📋 この記事のポイント
多汗症の原因は何?多汗症は原発性と続発性の2種類に分類され、それぞれ異なるメカニズムや原因疾患が関与しています。専門医が多汗症の種類と発汗メカニズム、主な原因疾患、薬剤性多汗症について詳しく解説します。
- ✓ 多汗症は全身性または局所性に過剰な発汗が見られる状態で、原因により原発性多汗症と続発性多汗症に分類されます。
- ✓ 原発性多汗症は特定の原因が特定できない特発性のもので、遺伝的要因や自律神経の関与が示唆されています。
- ✓ 続発性多汗症は基礎疾患や薬剤が原因で起こり、原因疾患の治療が重要です。
多汗症とは?その定義と主な分類

多汗症とは、体温調節に必要な量を超えて過剰な発汗が見られる状態を指します。この症状は、日常生活に大きな支障をきたすことがあり、精神的な苦痛を伴うことも少なくありません。多汗症は、その原因によって大きく「原発性多汗症」と「続発性多汗症」の2種類に分類されます。
臨床の現場では、特に若い患者さまから「汗が止まらない」「人前で恥ずかしい」といった相談をよく受けます。多汗症は単なる体質ではなく、適切な診断と治療が必要な医学的状態であると理解することが重要です。
多汗症のメカニズム:なぜ汗は過剰に出るのか?
発汗は体温調節の重要な機能であり、自律神経系によって制御されています。汗腺は主にエクリン腺とアポクリン腺の2種類があり、多汗症で問題となるのは主にエクリン腺からの発汗です[4]。エクリン腺は全身に分布し、特に手のひら、足の裏、脇の下、顔面などに多く存在します。これらの汗腺は、交感神経によって支配されており、アセチルコリンという神経伝達物質によって刺激されます。
多汗症の患者さまでは、この交感神経の活動が過剰になることで、必要以上の発汗が引き起こされると考えられています。しかし、その根本的な原因はまだ完全に解明されていません[2]。
- エクリン腺
- 全身に分布し、主に体温調節のために水分の多いサラサラした汗を分泌する汗腺。多汗症の主な原因となる。
- アポクリン腺
- 脇の下や陰部などに分布し、タンパク質や脂質を含む粘り気のある汗を分泌する汗腺。体臭(ワキガ)の原因となることが多い。
原発性多汗症の原因とは?
原発性多汗症は、特定の基礎疾患や薬剤によるものではなく、原因が特定できない多汗症を指します。これは多汗症全体の約90%を占めると言われています[1]。主な特徴として、以下の点が挙げられます。

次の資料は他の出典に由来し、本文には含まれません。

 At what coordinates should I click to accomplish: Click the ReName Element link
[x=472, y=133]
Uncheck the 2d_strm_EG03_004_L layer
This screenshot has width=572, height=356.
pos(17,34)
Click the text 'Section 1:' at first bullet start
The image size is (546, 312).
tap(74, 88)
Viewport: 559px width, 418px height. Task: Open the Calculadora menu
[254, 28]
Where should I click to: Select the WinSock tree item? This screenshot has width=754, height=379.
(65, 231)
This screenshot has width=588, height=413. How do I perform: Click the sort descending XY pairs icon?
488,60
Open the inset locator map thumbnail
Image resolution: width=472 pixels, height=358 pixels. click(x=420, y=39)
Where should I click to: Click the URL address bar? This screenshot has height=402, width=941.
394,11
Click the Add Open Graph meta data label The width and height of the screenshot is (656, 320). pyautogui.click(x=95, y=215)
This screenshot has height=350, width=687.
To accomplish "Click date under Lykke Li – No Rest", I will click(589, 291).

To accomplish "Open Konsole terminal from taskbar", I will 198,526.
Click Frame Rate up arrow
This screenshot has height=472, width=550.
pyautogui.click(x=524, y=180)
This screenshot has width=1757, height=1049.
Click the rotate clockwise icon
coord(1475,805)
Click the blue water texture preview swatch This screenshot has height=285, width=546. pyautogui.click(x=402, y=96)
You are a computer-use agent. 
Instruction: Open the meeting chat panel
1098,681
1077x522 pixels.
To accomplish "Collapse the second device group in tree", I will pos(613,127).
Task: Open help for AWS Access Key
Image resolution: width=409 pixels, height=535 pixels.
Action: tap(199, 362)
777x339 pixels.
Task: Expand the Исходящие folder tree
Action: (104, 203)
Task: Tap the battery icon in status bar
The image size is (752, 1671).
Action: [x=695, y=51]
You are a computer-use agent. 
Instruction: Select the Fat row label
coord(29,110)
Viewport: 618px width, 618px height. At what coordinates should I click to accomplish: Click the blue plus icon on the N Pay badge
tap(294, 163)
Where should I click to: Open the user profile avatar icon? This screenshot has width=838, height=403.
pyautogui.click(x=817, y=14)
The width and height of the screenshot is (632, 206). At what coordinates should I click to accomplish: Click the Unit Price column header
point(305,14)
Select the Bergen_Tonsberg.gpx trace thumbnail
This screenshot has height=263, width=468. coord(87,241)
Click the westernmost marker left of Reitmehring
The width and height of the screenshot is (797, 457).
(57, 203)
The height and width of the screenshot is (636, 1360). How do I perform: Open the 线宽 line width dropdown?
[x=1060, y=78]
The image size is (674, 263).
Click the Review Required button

- 局所性発汗: 手のひら、足の裏、脇の下、顔面、頭部などに限局して過剰な発汗が見られることが多いです。
- 左右対称性: ほとんどの場合、左右対称に発汗します。
- 睡眠中の発汗停止: 睡眠中は発汗が止まるのが一般的です。
- 発症年齢: 思春期以前に発症することが多く、特に学童期から青年期にかけて顕著になる傾向があります。
- 遺伝的要因: 家族歴があるケースも多く、遺伝的な関与が示唆されています[2]。当院では「親も汗っかきだった」という患者さまが多くいらっしゃいます。
原発性多汗症の正確な原因は不明ですが、交感神経系の過活動が関与していると考えられています[4]。ストレスや不安などの精神的な要因が発汗を誘発・悪化させることも知られていますが、これらは多汗症の「原因」ではなく「誘因」と捉えるべきです。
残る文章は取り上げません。